[
Lists Home |
Date Index |
Thread Index
]
Simon St.Laurent wrote:
> I'm sorry, Alaric, but this is the classic story that's done so much to
> pollute XML and turn what was once a pleasant simplfication into an
> industrial-strength nightmare. That it's frequently told by people who
> believe it doesn't do anything to help it.
Ok;
> I wish you could have been at the Extreme Markup Languages conference
> when Jeni Tennison gave a presentation on the impact of typing on XSLT
> and XPath 2.0. As C. Sperberg-McQueen summarized it, "I was watching
> all these faces, all of them asking 'if Jeni Tennison can't deal with
> this, how am I ever going to?'"
I think that the difference in typing between XSLT/XPath 1 and 2 is more
about the fact that they ripped out the old XPath type system (it had
its integers and strings and booleans and stuff) to replace them with
XML Schema-compatible ones, than just *adding* typing.

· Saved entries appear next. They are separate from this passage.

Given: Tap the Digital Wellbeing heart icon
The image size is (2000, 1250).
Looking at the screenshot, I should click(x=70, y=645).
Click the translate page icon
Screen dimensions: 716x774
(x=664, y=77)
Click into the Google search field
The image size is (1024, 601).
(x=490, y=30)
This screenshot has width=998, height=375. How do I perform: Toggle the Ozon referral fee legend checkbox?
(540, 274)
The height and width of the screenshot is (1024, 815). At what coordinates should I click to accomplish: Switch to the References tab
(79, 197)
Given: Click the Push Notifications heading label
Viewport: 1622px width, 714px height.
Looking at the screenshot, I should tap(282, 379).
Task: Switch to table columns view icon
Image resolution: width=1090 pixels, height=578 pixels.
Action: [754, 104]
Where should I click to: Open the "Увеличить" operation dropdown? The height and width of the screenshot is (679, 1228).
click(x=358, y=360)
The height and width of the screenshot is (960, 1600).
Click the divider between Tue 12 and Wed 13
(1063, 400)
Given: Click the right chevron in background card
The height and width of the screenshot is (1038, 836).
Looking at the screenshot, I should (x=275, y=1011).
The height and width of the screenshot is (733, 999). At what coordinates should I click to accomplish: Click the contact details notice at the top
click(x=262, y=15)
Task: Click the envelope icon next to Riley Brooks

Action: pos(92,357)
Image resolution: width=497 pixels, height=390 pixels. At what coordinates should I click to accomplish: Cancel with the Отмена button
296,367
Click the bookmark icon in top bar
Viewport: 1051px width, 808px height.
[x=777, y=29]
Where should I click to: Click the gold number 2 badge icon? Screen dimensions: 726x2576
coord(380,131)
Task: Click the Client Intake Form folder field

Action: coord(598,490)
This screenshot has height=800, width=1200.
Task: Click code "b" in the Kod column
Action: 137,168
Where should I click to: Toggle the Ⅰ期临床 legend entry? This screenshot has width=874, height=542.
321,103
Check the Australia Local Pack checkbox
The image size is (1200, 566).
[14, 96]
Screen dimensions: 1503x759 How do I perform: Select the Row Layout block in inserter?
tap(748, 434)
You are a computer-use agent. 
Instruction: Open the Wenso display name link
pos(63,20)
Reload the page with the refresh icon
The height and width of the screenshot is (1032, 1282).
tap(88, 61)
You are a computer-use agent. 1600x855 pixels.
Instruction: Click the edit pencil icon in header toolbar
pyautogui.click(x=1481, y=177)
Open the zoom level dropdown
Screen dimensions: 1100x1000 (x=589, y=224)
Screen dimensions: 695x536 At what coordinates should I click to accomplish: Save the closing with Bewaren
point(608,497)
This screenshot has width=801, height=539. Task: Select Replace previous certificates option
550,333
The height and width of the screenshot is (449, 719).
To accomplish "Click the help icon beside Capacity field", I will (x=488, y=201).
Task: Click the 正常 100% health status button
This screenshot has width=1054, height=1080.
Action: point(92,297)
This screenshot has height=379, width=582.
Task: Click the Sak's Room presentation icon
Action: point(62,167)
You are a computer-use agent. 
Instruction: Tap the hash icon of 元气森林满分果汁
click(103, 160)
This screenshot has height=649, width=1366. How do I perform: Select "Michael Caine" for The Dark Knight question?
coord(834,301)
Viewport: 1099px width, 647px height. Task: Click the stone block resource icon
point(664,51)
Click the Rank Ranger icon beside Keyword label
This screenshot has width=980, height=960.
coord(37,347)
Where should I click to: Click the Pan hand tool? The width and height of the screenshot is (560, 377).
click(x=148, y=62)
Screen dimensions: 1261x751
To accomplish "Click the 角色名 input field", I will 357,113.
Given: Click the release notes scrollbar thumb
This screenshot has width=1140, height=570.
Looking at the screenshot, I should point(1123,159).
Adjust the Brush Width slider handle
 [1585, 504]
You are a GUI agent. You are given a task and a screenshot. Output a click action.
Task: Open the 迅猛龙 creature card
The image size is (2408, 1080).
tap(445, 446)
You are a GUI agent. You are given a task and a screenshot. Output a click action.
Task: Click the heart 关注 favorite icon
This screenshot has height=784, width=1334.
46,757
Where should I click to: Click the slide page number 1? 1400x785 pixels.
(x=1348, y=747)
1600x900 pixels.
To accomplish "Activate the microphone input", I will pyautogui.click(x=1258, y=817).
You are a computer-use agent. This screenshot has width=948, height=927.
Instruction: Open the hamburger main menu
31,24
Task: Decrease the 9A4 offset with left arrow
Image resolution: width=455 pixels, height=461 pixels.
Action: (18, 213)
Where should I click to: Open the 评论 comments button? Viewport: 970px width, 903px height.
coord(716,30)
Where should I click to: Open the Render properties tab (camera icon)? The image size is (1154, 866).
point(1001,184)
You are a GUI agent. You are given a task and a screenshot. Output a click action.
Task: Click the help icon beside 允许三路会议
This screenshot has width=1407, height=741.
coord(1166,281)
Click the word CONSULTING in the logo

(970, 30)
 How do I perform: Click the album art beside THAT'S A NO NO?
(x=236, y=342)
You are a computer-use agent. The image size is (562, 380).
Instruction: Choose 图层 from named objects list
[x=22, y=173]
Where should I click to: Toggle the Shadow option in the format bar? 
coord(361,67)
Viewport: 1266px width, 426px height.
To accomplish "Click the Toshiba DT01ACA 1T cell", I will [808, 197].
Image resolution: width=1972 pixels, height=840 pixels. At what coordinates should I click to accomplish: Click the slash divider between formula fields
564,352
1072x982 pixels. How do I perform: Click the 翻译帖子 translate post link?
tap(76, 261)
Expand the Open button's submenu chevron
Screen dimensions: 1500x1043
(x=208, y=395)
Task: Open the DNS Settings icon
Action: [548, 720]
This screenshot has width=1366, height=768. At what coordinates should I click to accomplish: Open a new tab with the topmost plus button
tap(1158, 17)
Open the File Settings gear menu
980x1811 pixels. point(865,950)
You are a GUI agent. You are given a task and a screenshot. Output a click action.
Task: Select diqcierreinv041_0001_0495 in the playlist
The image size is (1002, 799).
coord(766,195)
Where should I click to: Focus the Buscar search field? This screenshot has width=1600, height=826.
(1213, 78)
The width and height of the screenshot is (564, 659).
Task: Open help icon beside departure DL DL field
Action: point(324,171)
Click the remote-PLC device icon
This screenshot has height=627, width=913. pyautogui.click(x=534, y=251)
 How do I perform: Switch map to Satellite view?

They didn't add stuff - they CHANGED stuff! So the old stuff isn't there
any more!
Although one perspective no this could be that switching from XSLT 1 to
XSLT 2 is like turning on an option - the programmer chooses to do so if
they want to, otherwise sticks with XSLT 1.0 - but the unfornate fact
that the difference is in a *version number* rather than an *option
flag* is that everyone assumes that 2.0 must be inherently better than
1.0 :-(
> 1) We don't all get to choose. We don't all get to choose our tools,
> and even fewer of us get to choose the data we work with. As these
> things spread across the landscape, they become unavoidable.
>
> All of the tools I write for processing XML now support namespaces.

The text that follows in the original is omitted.